• [Activity]
Note each line of the listing that contains the string "agent", and copy it.

.....

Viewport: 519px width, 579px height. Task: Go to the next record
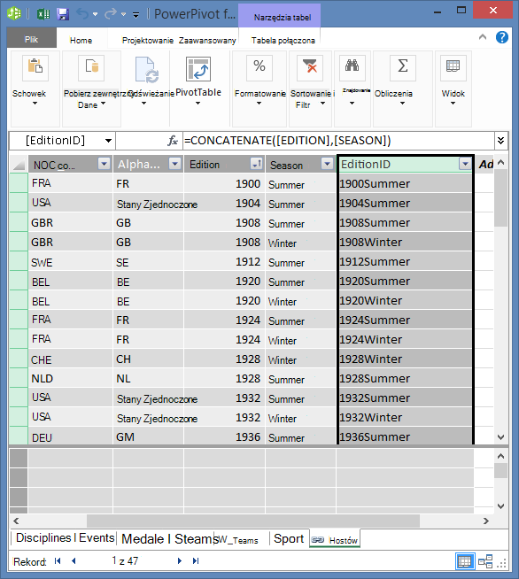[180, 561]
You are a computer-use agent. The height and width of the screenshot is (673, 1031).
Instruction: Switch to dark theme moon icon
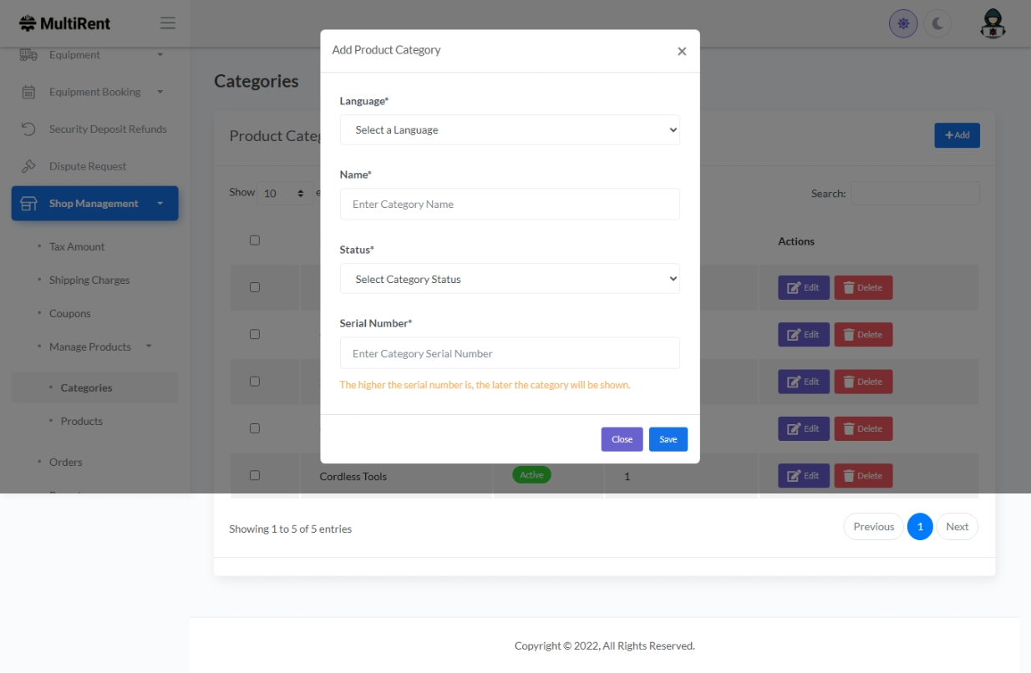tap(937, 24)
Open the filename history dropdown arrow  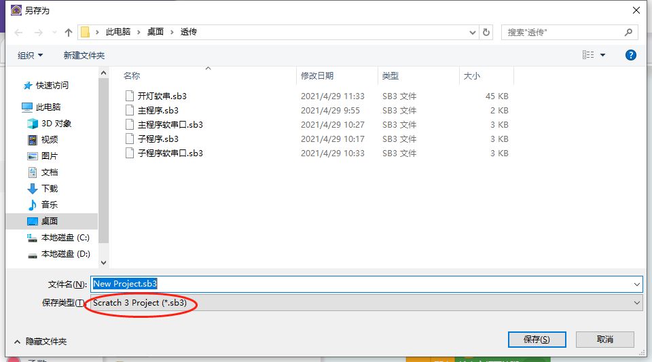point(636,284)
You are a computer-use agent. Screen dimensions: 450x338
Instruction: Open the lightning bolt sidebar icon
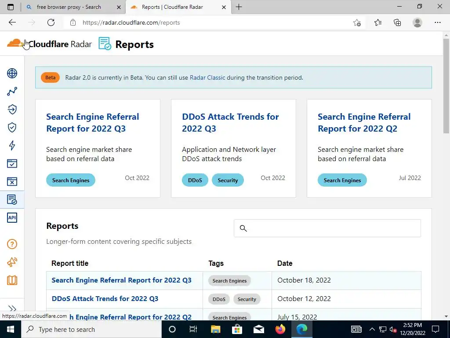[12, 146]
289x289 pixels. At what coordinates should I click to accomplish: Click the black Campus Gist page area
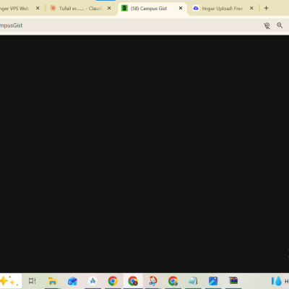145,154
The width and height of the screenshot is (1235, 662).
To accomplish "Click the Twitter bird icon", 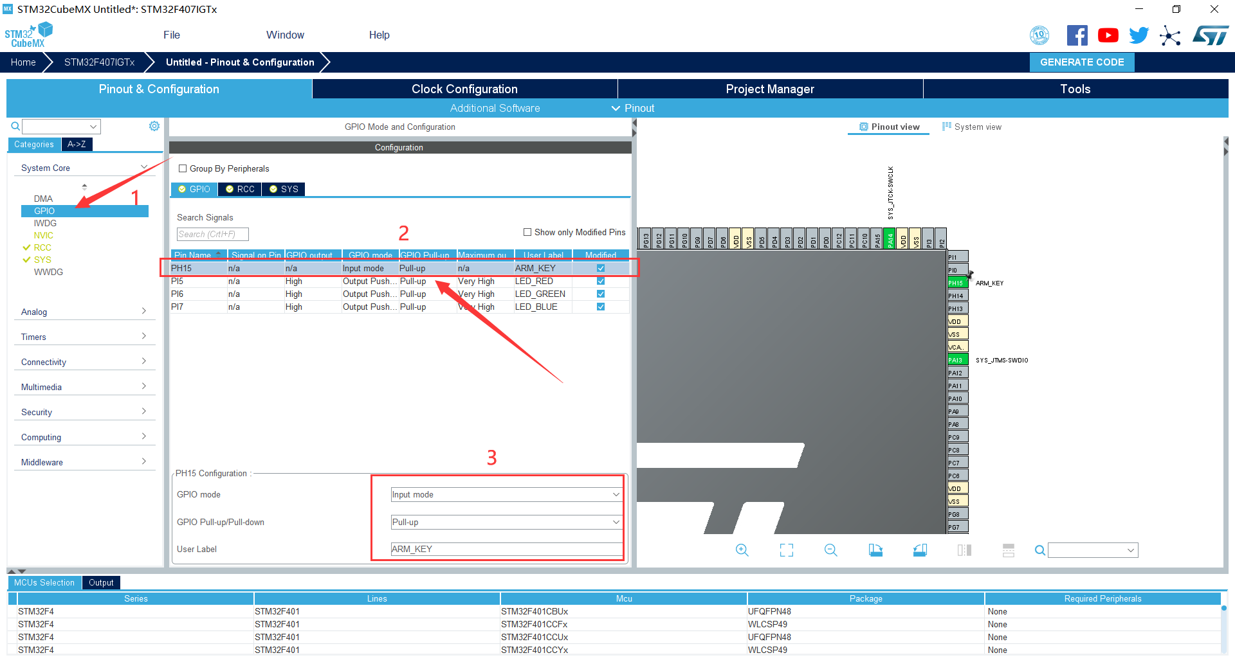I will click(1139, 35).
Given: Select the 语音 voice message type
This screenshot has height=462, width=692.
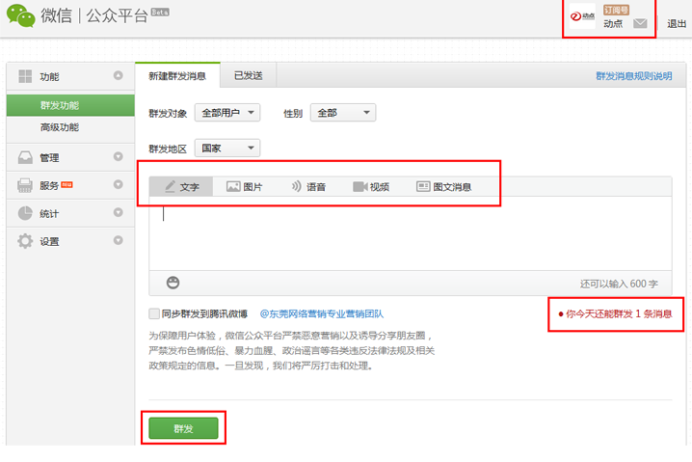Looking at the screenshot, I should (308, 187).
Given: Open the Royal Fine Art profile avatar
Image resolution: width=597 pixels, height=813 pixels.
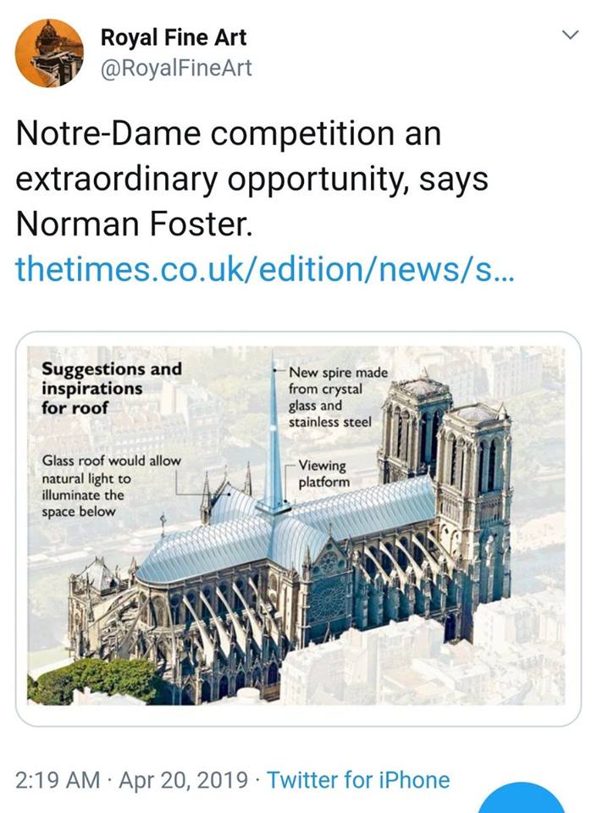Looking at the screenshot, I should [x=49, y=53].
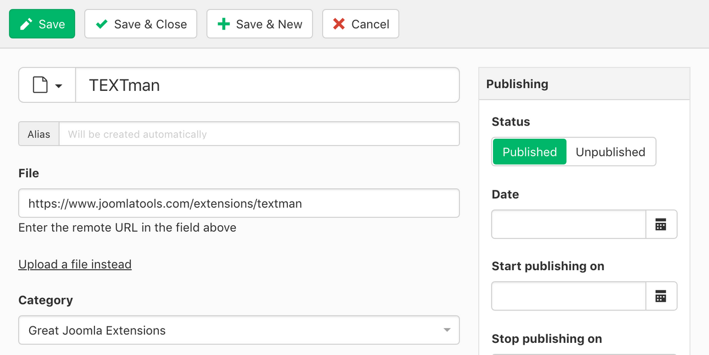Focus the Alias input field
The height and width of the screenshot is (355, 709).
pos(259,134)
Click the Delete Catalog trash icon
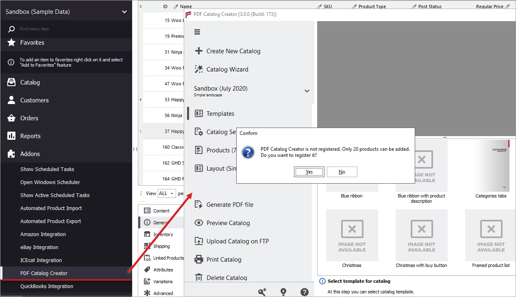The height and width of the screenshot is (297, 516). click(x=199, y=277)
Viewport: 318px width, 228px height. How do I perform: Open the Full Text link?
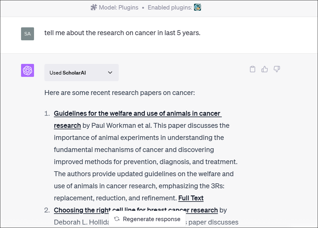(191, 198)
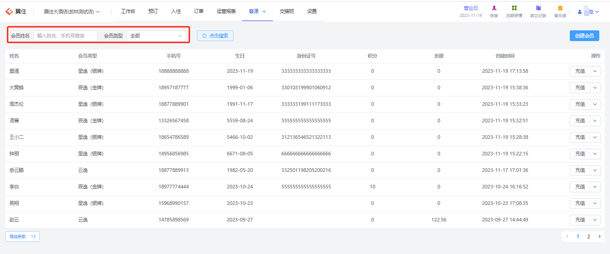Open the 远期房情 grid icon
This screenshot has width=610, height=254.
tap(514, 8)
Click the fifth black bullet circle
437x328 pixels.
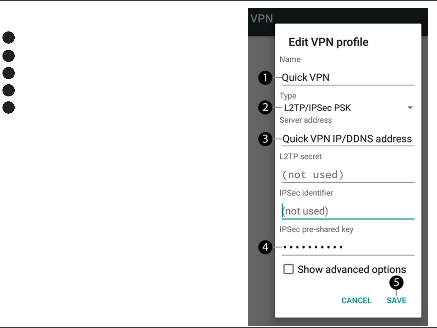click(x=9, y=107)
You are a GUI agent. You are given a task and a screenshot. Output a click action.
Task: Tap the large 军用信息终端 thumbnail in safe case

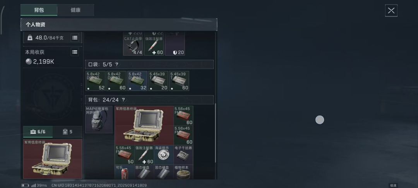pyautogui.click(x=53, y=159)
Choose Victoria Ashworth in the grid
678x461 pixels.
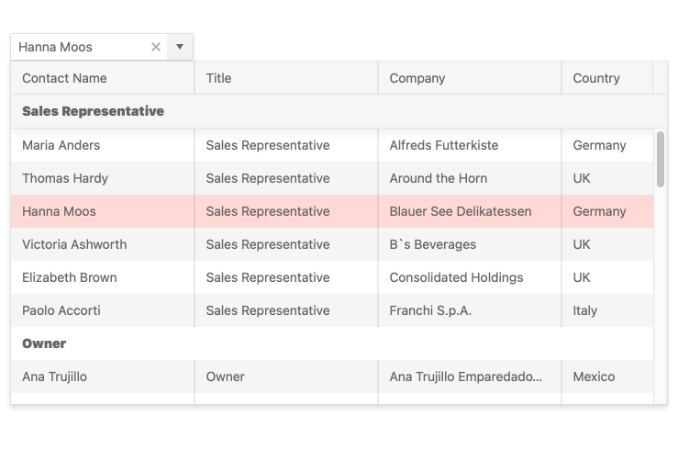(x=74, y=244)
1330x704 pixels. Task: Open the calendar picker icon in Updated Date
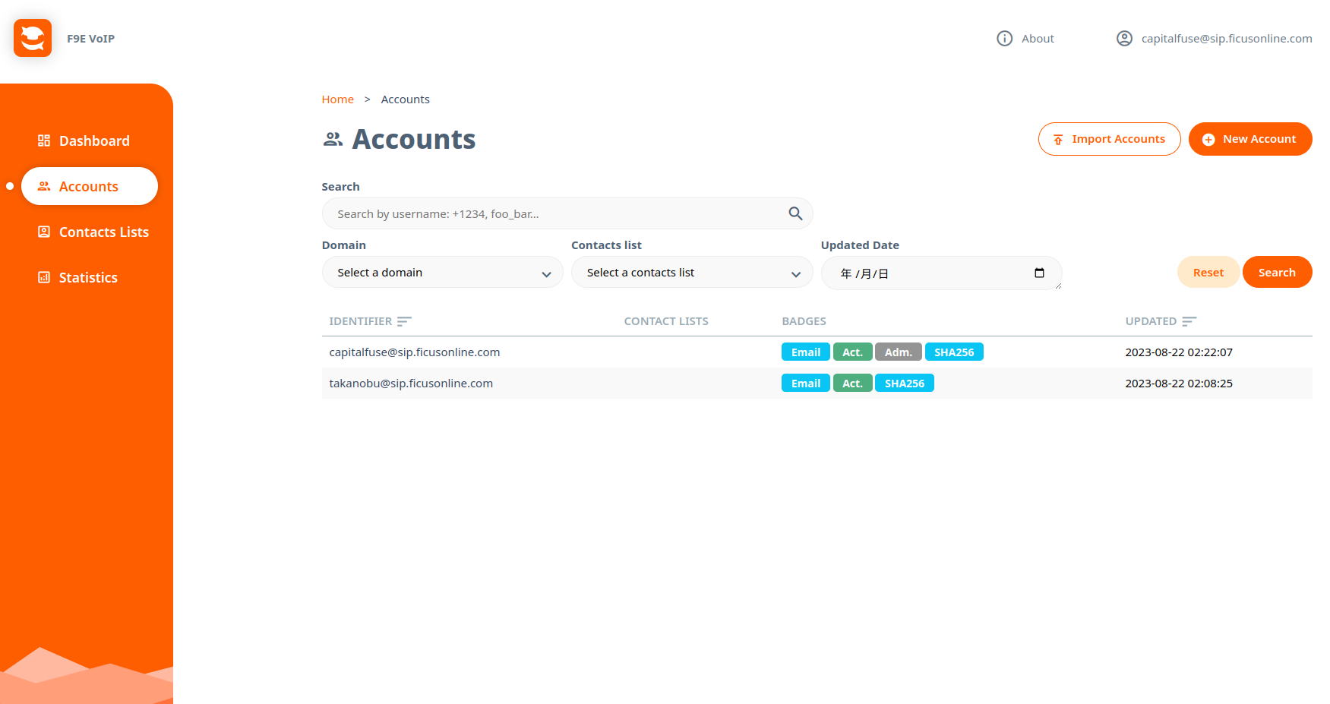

.....

• [Answer to this exercise]
You are a computer-use agent. The height and width of the screenshot is (673, 1031).
You are a computer-use agent. Screen dimensions: 450x338
You are a GUI agent. You are given a task and a screenshot. Output a click action.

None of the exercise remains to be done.